§ TEXT

The Virtue of Selfishness


 

To many, the title of my talk today must sound like an oxymoron. After all, how can virtue and selfishness share the same idea space? Well, clear your head and open your mind, and we’ll explore some ethical propositions you may not have considered before. But first, a little personal history. I promise this is relevant, so stay with me.

When I was 20 years old, I was going to college in the daytime and working in the evenings to pay the bills. My job at Fox Photo, for $2.20 / hr, was splicing rolls of photographic film together so that they could be processed into pictures. I started work around 5 or 6 PM, sorting and labeling all the film rolls the route carriers had brought in that day.  Since my hands were small, I then got to splice all the 110 format film together to make a continuous roll. A guy named Brian came in around 8 PM and did all the 35mm film. After spending several hours in our absolutely dark closet sized rooms, we would emerge like moles, squinting in the brightness and bearing our reels of latent memories in lightproof bags. By this time, around 9 or 10 PM, the processing guy, Ben, would have wandered in, and he would start up the processor machine. The first reel would be ready around midnight, so the printing girl, Cheryl, would arrive to start printing the negatives onto rolls of paper. She would process the paper and have rolls of finished pictures ready for the early morning people, who came in around 4 AM. They would cut and sort the negatives and prints to go back into the customer envelopes. This routine, which happened six days a week, made it possible for a customer to drop off film anywhere in West Texas or Eastern New Mexico within a 150 mile radius of Lubbock, and they would have their pictures 24 hours later. (One hour photo hadn’t been invented yet.)

§ EXERCISE INSTRUCTIONS
Extend the talk on the virtue of selfishness, starting right after its final sentence.

Data on locating visible targets:
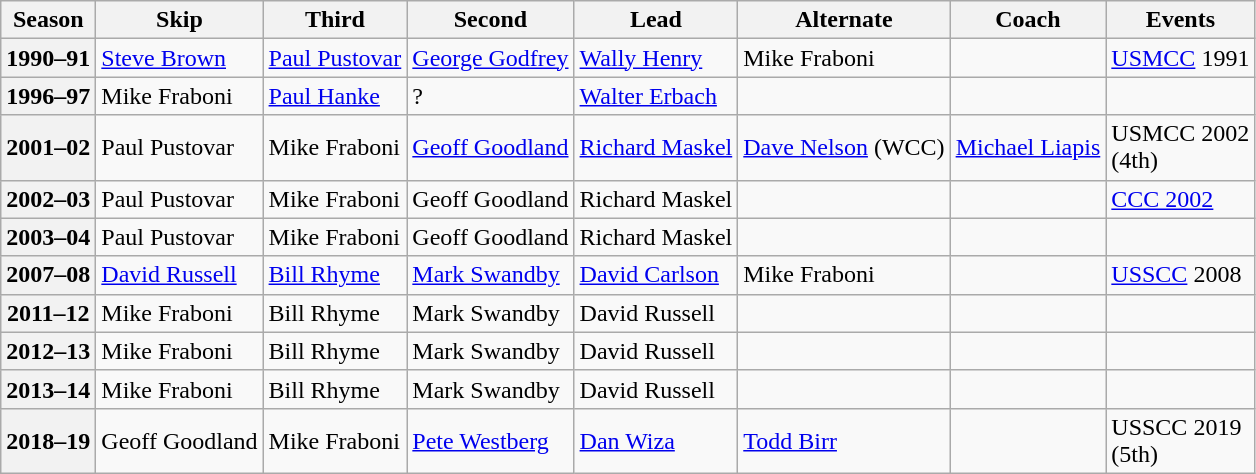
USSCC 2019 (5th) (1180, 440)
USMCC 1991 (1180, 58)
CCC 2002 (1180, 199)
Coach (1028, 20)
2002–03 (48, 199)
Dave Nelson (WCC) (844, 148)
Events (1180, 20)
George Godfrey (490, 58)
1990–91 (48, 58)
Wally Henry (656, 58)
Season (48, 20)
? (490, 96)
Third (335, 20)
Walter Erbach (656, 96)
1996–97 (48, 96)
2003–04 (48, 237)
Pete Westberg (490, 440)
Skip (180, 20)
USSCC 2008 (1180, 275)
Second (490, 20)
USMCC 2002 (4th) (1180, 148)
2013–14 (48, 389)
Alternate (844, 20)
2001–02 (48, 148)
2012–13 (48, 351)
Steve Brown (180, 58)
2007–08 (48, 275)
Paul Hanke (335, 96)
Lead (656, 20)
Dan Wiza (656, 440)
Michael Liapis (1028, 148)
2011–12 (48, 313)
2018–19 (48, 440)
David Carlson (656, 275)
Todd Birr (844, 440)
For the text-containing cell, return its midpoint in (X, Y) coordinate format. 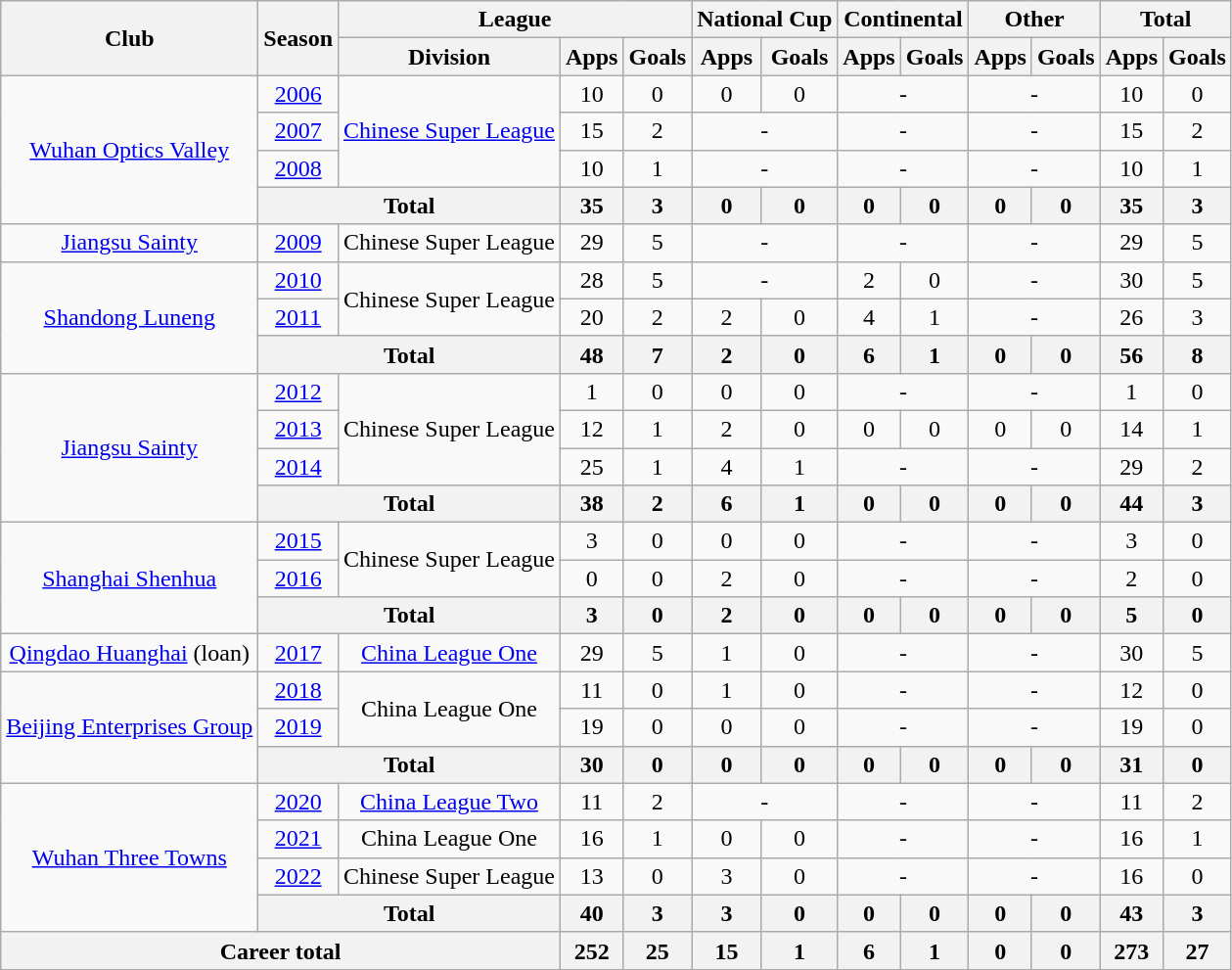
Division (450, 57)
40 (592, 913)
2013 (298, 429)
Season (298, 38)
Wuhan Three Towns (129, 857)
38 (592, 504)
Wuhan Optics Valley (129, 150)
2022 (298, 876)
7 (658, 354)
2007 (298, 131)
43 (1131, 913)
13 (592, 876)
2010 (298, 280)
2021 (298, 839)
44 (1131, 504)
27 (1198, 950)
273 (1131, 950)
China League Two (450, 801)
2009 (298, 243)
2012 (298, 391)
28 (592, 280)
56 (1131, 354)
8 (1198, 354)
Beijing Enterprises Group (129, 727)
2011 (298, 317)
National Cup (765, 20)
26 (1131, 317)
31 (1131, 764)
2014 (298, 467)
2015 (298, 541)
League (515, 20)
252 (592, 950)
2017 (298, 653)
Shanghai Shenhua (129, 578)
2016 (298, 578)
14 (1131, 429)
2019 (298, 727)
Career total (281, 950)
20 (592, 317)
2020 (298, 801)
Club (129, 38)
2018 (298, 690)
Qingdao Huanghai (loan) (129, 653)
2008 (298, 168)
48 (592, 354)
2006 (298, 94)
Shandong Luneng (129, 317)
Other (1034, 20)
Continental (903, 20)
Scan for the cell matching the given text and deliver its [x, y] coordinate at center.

§ OUTPUT FOR THIS TASK
Working in a small interdependent team like this, we night workers all became good friends. Brian and Cheryl were young and single like me, so we developed a routine that went like this: When I got home from work around 10 PM, I would go straight to bed, then get up at 4 AM. I would put a big pot of coffee on the stove.  Cheryl and Brian, who were both full-time workers, would drive over to my little alleyway apartment in her dark green fastback Mustang. He was just getting off work, and she was on her “lunch” break. We’d drink coffee, smoke cigarettes, and talk for 30 minutes or so. Then Brian would go home to sleep, Cheryl would go back to work, and I’d start on my homework due later that day. After my classes, at 5 or 6 PM, I’d be back at work sorting and splicing film.

Cheryl had dropped out of high school to be with some guy, and when I met her, she had a lovely 3-year-old daughter named Penny, and that nifty Mustang, but the guy was long gone. We began spending our free time together (what little we had). She talked of getting her GED so she could go to college and build a better future for herself and Penny. I offered to tutor her in math, her most difficult subject, and we spent many hours working to build her knowledge and her confidence. I would come over on afternoons when my class schedule allowed, we would do our math session, and then she would cook an early dinner for the three of us, before I had to go to work. We usually had a little time for fun on weekends, like going to the park or a free outdoor concert on a Sunday afternoon, or on rare occasions, we would go out to a club or a restaurant if we could scrape together enough money. It was a wonderful time.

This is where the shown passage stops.